Since olaparib does not discriminate neither between PARP family members nor other enzymatic pathways involving NAD⁺, its long-term application may generate side-effects. Our genetic studies involving Parp1-/- mice and PARP1(E988K) catalytic-deficient mutant identified PARP1 as major player in NHEJ in BCR-ABL1 cells. Using high throughput screening we identified 5F2, a small molecule which abrogated histone 4-dependent PARP1 activation and exerted synthetic lethality in BRCA1-deficient, but not BRCA1-proficient carcinoma cells. 5F2, similarly to olaparib, reduced the number of imatinib-naïve and imatinib-treated Lin^-CD34⁺CD38^-CTV^max quiescent LSCs and inhibited colony formation by Lin^-CD34⁺LPCs. However 5F2, in contrast to olaparib, did not affect normal cells.
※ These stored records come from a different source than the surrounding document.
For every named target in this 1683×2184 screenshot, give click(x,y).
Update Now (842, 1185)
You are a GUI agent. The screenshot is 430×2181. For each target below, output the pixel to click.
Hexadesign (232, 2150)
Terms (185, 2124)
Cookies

In addition, olaparib and/or 5F2 reduced the number of imatinib-naïve and imatinib-treated Ph+ALL cells harvested from patients at diagnosis. Moreover, PARP1 inhibitors exerted anti-leukemia effect against ponatinib-naïve and ponatinib-treated Ph+ALL cells carrying BCR-ABL1 T315I mutation, and against lestaurtinib/quizartinib-naïve and lestaurtinib/quizartinib-treated FLT3(ITD)-positive AML cells. PARP1 inhibitors also abrogated the growth of leukemia cells expressing AML1-ETO (AML), but not of these expressing PML-RAR (APL) or overexpressing HOXA9+MEIS1 (AML).

In conclusion, targeting PARP1 resulted in the induction of “dual synthetic lethality” and eradication of quiescent and proliferating CML cells displaying specific defects in DSB repair pathways. Similar effect is induced in other leukemias carrying specific, oncogene-induced DSB repair deficiencies. PARP1 inhibitors are currently tested in vivo using primary leukemia xenografts.